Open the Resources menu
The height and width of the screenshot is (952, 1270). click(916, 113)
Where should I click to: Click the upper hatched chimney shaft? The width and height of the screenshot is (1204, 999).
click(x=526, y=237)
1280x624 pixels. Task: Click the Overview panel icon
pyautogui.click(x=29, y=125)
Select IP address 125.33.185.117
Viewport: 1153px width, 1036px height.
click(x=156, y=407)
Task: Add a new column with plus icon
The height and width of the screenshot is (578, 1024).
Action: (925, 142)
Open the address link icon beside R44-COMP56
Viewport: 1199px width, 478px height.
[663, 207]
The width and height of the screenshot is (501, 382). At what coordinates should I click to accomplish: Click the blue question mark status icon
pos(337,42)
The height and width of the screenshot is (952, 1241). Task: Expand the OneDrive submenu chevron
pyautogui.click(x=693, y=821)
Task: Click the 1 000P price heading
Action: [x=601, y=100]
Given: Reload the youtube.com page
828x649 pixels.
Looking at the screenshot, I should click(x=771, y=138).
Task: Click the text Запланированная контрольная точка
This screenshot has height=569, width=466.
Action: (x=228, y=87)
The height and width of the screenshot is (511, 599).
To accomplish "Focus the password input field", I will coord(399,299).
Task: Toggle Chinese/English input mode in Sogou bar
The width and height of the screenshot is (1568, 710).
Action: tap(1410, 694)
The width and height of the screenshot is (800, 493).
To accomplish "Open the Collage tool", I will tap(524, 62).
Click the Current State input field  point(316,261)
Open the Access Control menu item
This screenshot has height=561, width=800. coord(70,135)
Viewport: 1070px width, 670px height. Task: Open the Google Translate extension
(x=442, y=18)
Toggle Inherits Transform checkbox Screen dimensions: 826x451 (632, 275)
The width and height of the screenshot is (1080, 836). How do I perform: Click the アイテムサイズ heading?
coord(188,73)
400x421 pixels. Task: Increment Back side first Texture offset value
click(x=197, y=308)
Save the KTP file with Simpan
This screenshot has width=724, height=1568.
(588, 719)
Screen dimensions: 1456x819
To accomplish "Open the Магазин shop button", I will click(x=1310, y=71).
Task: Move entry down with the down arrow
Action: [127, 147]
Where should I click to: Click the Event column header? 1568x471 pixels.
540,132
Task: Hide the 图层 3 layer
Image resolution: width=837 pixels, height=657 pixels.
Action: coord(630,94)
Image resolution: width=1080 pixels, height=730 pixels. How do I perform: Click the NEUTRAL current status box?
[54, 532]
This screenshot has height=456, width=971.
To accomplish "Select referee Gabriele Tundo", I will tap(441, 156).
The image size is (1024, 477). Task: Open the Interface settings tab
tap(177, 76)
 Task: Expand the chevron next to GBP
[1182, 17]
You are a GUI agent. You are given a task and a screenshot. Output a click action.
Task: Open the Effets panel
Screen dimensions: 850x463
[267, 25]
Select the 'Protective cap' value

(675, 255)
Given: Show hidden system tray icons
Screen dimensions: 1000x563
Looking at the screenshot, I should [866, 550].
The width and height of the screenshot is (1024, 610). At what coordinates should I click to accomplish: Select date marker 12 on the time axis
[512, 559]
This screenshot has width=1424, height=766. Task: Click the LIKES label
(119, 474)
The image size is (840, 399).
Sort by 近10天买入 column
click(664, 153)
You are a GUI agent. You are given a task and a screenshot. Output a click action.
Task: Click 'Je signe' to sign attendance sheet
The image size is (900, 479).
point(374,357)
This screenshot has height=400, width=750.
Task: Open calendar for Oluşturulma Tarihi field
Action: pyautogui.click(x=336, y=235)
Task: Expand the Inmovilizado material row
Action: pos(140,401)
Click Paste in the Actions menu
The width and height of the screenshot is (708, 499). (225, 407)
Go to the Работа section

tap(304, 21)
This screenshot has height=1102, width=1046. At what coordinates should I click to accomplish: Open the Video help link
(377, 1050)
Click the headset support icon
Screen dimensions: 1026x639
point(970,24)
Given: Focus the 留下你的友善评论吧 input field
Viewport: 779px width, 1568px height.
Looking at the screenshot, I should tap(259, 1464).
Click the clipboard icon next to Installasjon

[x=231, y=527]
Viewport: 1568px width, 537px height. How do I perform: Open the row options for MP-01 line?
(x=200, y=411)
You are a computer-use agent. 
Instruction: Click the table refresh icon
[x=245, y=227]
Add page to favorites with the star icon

────

_What you need to do_: Write out the data exactly as it stands.

_Answer for this exercise_:
Open the Resources menu
The height and width of the screenshot is (952, 1270). click(916, 113)
Where should I click to: Click the upper hatched chimney shaft? The width and height of the screenshot is (1204, 999).
click(x=526, y=237)
1280x624 pixels. Task: Click the Overview panel icon
pyautogui.click(x=29, y=125)
Select IP address 125.33.185.117
Viewport: 1153px width, 1036px height.
click(x=156, y=407)
Task: Add a new column with plus icon
The height and width of the screenshot is (578, 1024).
Action: (925, 142)
Open the address link icon beside R44-COMP56
Viewport: 1199px width, 478px height.
[663, 207]
The width and height of the screenshot is (501, 382). At what coordinates should I click to accomplish: Click the blue question mark status icon
pos(337,42)
The height and width of the screenshot is (952, 1241). Task: Expand the OneDrive submenu chevron
pyautogui.click(x=693, y=821)
Task: Click the 1 000P price heading
Action: [x=601, y=100]
Given: Reload the youtube.com page
828x649 pixels.
Looking at the screenshot, I should click(x=771, y=138).
Task: Click the text Запланированная контрольная точка
This screenshot has height=569, width=466.
Action: (x=228, y=87)
The height and width of the screenshot is (511, 599).
To accomplish "Focus the password input field", I will coord(399,299).
Task: Toggle Chinese/English input mode in Sogou bar
The width and height of the screenshot is (1568, 710).
Action: tap(1410, 694)
The width and height of the screenshot is (800, 493).
To accomplish "Open the Collage tool", I will tap(524, 62).
Click the Current State input field  point(316,261)
Open the Access Control menu item
This screenshot has height=561, width=800. coord(70,135)
Viewport: 1070px width, 670px height. Task: Open the Google Translate extension
(x=442, y=18)
Toggle Inherits Transform checkbox Screen dimensions: 826x451 (632, 275)
The width and height of the screenshot is (1080, 836). How do I perform: Click the アイテムサイズ heading?
coord(188,73)
400x421 pixels. Task: Increment Back side first Texture offset value
click(x=197, y=308)
Save the KTP file with Simpan
This screenshot has width=724, height=1568.
(588, 719)
Screen dimensions: 1456x819
To accomplish "Open the Магазин shop button", I will click(x=1310, y=71).
Task: Move entry down with the down arrow
Action: [127, 147]
Where should I click to: Click the Event column header? 1568x471 pixels.
540,132
Task: Hide the 图层 3 layer
Image resolution: width=837 pixels, height=657 pixels.
Action: coord(630,94)
Image resolution: width=1080 pixels, height=730 pixels. How do I perform: Click the NEUTRAL current status box?
[54, 532]
This screenshot has height=456, width=971.
To accomplish "Select referee Gabriele Tundo", I will tap(441, 156).
The image size is (1024, 477). Task: Open the Interface settings tab
tap(177, 76)
 Task: Expand the chevron next to GBP
[1182, 17]
You are a GUI agent. You are given a task and a screenshot. Output a click action.
Task: Open the Effets panel
Screen dimensions: 850x463
[267, 25]
Select the 'Protective cap' value

(675, 255)
Given: Show hidden system tray icons
Screen dimensions: 1000x563
Looking at the screenshot, I should [866, 550].
The width and height of the screenshot is (1024, 610). At what coordinates should I click to accomplish: Select date marker 12 on the time axis
[512, 559]
This screenshot has width=1424, height=766. Task: Click the LIKES label
(119, 474)
The image size is (840, 399).
Sort by 近10天买入 column
click(664, 153)
You are a GUI agent. You are given a task and a screenshot. Output a click action.
Task: Click 'Je signe' to sign attendance sheet
The image size is (900, 479).
point(374,357)
This screenshot has height=400, width=750.
Task: Open calendar for Oluşturulma Tarihi field
Action: pyautogui.click(x=336, y=235)
Task: Expand the Inmovilizado material row
Action: pos(140,401)
Click Paste in the Actions menu
The width and height of the screenshot is (708, 499). (225, 407)
Go to the Работа section

tap(304, 21)
This screenshot has height=1102, width=1046. At what coordinates should I click to accomplish: Open the Video help link
(377, 1050)
Click the headset support icon
Screen dimensions: 1026x639
point(970,24)
Given: Focus the 留下你的友善评论吧 input field
Viewport: 779px width, 1568px height.
Looking at the screenshot, I should tap(259, 1464).
Click the clipboard icon next to Installasjon

[x=231, y=527]
Viewport: 1568px width, 537px height. How do I perform: Open the row options for MP-01 line?
(x=200, y=411)
You are a computer-use agent. 
Instruction: Click the table refresh icon
[x=245, y=227]
Add page to favorites with the star icon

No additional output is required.